* _TEXT FOR ANALYSIS_
___

Glossary Of Common Desktop Computer Terms

You may be interested in purchasing a new desktop computer, but may not be familiar with common computer terminology. This glossary has been designed to help.

Application: Refers to computer software that performs a task or set of tasks, ie word processing or drawing.

Bandwidth: Refers to the capacity of a networked connection and determines how much data can be sent along networked wires. This measurement is important for Internet connections, since the greater the bandwidth, the faster the Internet download.

Byte: Typically, computers use combinations of eight bits, or bytes to represent an individual character of data or instructions.

Cache: A small data memory storage area that a computer uses to re access data rather than re reading data from an original source.

CDROM: Stands for Compact Disc Read-Only Memory Aided Manufacturing. This refers to a disc that has been optically designed to hold music, reference materials, or computer software. Most software programs are now delivered on this platform.

Database: A collection of similar information stored within one file, sometimes created and stored within a database management system.

Domain: This term represents an IP or Internet Protocol address, or set of addresses comprising a domain. The domain name appears within URLs and helps to identify web pages or email addresses.

DSL: Stands for digital subscriber line, a method of connecting to the Internet via a phone line. Most DSL connections use a copper telephone line to relay data at much higher speeds than modems can and does not interfere with the use of telephones.

___

* _PROBLEM 1_
Translate into Spanish this sentence from the computer glossary: "This measurement is important for Internet connections, since the greater the bandwidth, the faster the Internet download."
* _PROBLEM 2_
Answer from the computer glossary:
(a) What does DSL stand for?
(b) Within what does the domain name appear?
(c) What does a computer do with a cache instead of rereading data from an original source?

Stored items

___

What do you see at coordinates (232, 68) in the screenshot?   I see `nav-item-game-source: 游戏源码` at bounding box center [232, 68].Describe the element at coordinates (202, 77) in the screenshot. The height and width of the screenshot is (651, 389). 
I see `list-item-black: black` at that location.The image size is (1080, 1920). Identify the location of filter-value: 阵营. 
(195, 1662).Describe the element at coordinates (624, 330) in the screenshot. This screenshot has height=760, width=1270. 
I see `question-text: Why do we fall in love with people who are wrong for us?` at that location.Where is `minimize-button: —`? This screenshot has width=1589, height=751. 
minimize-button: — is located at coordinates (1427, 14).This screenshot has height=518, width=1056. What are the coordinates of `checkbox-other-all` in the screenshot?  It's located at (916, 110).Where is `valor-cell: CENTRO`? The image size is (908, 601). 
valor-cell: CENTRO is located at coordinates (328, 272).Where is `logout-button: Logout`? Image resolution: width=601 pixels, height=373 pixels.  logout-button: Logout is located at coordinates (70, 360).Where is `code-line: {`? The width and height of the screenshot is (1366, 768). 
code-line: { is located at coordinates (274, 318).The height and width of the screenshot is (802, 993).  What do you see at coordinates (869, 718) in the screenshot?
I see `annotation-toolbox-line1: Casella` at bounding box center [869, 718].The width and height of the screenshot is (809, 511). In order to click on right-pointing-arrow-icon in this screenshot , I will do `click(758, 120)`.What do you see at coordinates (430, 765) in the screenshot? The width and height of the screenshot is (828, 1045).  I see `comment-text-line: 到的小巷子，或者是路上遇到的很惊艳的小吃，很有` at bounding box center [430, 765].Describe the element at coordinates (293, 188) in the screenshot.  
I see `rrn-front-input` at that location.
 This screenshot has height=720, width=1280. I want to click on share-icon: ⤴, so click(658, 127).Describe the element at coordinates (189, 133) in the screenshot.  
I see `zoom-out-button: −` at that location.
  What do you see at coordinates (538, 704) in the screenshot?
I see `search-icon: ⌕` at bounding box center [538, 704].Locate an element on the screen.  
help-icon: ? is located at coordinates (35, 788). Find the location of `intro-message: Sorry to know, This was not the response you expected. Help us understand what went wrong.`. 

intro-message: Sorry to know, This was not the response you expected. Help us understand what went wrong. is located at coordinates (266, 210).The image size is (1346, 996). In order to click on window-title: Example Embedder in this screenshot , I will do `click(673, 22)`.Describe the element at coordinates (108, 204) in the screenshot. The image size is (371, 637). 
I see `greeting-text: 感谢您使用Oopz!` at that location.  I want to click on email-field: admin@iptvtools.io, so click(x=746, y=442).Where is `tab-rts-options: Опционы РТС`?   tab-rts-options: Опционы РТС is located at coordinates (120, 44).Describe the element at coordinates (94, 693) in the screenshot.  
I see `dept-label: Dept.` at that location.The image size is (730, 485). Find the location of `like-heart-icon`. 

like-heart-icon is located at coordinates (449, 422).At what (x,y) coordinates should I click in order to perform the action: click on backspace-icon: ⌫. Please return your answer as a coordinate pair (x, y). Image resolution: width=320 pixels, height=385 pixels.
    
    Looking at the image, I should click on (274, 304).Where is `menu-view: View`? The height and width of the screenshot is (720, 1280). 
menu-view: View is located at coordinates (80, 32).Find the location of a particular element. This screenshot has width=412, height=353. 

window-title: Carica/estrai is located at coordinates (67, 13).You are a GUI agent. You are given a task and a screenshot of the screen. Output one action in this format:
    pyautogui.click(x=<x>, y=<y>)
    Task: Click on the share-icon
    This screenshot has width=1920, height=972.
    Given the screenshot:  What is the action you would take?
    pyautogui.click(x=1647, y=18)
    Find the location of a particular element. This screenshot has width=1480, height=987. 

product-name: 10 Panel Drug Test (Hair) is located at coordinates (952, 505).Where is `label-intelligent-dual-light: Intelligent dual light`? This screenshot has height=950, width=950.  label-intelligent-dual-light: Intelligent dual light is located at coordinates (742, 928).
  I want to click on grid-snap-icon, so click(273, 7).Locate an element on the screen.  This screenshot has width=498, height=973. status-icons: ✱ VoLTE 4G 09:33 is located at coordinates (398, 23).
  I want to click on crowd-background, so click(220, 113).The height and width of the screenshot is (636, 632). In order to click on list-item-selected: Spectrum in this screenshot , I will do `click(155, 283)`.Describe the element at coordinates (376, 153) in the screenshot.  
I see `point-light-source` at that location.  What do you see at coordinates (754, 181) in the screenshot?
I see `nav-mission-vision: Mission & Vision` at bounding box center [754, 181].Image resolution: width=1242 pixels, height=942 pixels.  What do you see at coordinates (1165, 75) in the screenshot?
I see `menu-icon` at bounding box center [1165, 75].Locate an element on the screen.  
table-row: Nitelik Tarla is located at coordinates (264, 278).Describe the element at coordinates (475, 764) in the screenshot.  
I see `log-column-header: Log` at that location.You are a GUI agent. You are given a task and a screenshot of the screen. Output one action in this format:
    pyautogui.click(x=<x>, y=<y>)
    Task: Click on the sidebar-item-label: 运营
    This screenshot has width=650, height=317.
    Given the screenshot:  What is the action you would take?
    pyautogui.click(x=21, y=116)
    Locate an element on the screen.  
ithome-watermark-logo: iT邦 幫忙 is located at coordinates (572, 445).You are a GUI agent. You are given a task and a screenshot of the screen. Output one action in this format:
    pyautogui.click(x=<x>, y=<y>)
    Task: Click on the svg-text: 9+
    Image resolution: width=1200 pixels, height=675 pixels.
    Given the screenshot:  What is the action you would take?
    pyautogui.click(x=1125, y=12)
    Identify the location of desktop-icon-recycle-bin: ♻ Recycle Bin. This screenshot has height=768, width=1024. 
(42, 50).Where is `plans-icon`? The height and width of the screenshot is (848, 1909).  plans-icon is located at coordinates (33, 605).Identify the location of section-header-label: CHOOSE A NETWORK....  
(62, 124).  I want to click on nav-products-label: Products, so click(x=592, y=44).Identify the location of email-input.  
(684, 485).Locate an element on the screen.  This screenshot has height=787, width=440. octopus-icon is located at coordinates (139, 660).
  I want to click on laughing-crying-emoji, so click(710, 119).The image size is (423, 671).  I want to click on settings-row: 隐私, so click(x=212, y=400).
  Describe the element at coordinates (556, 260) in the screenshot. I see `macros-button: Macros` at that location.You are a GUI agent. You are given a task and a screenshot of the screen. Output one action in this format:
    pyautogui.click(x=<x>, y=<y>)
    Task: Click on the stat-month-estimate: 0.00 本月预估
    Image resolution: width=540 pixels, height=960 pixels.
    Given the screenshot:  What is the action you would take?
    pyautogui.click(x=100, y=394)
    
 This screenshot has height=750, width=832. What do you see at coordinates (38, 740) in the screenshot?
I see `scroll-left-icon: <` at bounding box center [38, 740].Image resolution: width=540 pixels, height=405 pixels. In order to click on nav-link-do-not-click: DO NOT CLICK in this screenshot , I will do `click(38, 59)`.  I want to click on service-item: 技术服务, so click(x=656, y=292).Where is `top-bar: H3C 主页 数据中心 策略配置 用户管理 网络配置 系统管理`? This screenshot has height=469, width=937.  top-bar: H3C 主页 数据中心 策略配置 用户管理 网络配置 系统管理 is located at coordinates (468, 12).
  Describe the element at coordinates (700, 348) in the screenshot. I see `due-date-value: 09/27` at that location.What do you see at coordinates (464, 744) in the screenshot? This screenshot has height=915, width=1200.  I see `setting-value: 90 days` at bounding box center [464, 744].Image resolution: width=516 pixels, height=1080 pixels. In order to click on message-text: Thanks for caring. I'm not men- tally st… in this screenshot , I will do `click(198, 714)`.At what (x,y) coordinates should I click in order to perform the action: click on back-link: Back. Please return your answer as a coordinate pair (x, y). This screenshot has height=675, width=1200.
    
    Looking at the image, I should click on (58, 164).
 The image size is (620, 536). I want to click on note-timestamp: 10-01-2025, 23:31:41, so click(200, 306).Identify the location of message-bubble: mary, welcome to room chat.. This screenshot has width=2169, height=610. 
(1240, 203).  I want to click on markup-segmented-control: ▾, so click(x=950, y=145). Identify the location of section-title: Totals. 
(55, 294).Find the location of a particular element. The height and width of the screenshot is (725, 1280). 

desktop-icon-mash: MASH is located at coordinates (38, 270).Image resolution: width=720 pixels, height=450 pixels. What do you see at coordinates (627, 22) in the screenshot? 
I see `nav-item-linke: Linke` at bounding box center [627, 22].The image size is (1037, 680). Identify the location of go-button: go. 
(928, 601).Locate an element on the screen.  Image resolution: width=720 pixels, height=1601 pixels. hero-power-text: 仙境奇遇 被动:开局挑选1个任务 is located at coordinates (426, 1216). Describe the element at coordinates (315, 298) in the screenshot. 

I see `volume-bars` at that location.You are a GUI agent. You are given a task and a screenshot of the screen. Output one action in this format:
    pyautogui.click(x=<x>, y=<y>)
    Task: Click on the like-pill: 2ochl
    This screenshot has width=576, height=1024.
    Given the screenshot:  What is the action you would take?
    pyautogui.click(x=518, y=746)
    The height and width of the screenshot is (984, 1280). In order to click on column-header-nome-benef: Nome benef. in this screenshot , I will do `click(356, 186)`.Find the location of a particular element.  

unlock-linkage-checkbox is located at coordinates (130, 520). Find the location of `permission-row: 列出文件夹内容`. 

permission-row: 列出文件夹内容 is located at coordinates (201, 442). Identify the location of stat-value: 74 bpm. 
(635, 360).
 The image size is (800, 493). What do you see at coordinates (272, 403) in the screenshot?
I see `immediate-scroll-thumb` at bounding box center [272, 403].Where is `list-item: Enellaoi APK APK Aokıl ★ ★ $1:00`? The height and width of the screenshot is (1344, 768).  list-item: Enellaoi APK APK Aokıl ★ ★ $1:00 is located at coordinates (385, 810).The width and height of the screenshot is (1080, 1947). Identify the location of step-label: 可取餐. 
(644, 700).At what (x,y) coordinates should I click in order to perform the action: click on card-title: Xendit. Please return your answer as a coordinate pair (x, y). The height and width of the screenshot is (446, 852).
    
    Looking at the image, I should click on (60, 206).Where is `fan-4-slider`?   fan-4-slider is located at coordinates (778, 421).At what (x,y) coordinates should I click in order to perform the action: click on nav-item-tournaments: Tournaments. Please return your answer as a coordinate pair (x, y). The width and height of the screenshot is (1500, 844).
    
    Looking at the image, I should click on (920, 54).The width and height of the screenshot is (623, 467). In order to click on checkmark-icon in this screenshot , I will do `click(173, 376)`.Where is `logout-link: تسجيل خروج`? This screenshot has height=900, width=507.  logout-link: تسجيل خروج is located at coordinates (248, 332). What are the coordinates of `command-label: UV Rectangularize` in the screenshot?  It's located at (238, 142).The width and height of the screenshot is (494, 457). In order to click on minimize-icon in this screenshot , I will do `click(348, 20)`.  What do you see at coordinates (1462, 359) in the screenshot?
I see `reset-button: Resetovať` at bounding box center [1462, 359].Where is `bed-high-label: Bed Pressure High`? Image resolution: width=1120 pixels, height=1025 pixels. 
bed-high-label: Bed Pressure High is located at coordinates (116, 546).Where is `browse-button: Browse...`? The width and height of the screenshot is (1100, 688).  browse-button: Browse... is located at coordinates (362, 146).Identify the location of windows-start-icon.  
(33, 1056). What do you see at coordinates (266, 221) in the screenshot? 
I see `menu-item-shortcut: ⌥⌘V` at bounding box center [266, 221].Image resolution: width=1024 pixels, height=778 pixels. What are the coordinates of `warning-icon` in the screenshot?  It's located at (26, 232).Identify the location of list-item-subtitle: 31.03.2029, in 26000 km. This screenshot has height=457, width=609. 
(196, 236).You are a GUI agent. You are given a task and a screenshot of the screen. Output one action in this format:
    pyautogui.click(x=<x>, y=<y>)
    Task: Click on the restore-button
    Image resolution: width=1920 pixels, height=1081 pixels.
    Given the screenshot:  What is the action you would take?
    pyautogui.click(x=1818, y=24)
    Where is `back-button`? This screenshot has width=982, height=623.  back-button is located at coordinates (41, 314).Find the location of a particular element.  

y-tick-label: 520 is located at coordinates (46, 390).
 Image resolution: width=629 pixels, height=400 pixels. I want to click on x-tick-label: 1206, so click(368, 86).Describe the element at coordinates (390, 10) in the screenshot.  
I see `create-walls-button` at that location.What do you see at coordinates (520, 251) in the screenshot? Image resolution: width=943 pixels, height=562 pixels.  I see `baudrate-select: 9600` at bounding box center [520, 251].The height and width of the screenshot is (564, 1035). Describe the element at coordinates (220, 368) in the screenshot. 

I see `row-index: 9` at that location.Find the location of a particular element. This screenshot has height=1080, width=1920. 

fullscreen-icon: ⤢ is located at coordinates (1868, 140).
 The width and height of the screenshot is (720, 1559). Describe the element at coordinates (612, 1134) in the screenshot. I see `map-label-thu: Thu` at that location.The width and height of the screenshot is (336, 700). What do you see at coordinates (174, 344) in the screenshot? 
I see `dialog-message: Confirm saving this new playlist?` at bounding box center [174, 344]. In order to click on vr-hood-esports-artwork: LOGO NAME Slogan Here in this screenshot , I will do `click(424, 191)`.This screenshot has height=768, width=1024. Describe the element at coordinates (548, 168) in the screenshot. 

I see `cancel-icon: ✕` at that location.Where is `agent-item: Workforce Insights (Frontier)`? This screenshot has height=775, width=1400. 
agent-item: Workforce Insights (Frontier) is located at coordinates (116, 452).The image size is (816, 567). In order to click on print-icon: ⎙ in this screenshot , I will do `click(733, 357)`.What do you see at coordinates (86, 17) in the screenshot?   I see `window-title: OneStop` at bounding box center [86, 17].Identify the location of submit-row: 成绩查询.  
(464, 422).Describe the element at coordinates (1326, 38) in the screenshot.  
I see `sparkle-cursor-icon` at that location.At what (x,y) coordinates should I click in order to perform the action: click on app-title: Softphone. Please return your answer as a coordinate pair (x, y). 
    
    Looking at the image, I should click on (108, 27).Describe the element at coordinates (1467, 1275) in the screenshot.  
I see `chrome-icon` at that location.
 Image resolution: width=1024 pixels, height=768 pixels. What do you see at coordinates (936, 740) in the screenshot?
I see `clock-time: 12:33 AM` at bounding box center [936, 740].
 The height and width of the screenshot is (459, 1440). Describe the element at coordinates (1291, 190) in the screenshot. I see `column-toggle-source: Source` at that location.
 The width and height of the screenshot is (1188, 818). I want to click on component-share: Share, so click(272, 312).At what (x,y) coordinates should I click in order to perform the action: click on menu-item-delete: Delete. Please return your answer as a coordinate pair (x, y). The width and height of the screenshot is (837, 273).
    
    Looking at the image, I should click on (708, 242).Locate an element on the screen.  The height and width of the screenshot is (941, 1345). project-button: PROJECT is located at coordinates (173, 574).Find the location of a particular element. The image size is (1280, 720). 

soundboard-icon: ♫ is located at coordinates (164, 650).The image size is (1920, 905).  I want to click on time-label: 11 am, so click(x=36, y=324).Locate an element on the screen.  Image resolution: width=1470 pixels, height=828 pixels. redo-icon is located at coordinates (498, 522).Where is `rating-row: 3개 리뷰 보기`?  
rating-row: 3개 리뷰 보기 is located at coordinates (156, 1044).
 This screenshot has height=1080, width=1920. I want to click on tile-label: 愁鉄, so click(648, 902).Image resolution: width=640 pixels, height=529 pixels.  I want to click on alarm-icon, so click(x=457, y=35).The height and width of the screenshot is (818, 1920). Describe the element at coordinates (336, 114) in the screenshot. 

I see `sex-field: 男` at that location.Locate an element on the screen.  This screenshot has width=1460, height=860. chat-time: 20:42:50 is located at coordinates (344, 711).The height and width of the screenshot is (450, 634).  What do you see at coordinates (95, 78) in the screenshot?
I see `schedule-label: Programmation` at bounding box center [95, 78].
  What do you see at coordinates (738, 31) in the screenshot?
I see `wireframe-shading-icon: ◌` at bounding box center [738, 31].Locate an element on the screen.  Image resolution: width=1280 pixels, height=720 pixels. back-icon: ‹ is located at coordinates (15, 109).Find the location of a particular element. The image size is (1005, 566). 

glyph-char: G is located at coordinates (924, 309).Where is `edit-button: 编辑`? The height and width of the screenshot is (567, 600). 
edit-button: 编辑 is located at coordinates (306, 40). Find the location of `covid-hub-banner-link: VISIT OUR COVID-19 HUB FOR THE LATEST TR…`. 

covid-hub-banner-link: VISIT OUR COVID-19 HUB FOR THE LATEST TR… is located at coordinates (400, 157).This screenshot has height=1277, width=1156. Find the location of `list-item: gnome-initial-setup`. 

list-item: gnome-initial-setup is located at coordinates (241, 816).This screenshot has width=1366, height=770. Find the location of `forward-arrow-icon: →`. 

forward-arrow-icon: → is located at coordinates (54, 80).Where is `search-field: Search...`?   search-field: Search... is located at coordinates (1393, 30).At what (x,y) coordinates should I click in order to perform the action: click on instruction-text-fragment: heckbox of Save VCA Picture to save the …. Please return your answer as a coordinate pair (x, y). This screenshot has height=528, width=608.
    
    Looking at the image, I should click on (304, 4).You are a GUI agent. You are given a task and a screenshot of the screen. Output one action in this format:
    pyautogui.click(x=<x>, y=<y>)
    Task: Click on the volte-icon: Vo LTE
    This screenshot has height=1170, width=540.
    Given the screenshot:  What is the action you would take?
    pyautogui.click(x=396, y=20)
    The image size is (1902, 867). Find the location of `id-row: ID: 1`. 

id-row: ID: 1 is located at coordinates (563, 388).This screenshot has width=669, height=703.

___

* _WRITTEN RESPONSE 1_
Esta medida es importante para las conexiones a Internet, ya que cuanto mayor es el ancho de banda, más rápida es la descarga de Internet.

* _WRITTEN RESPONSE 2_
(a) Digital subscriber line.
(b) Within URLs.
(c) It uses the cache to re-access the data.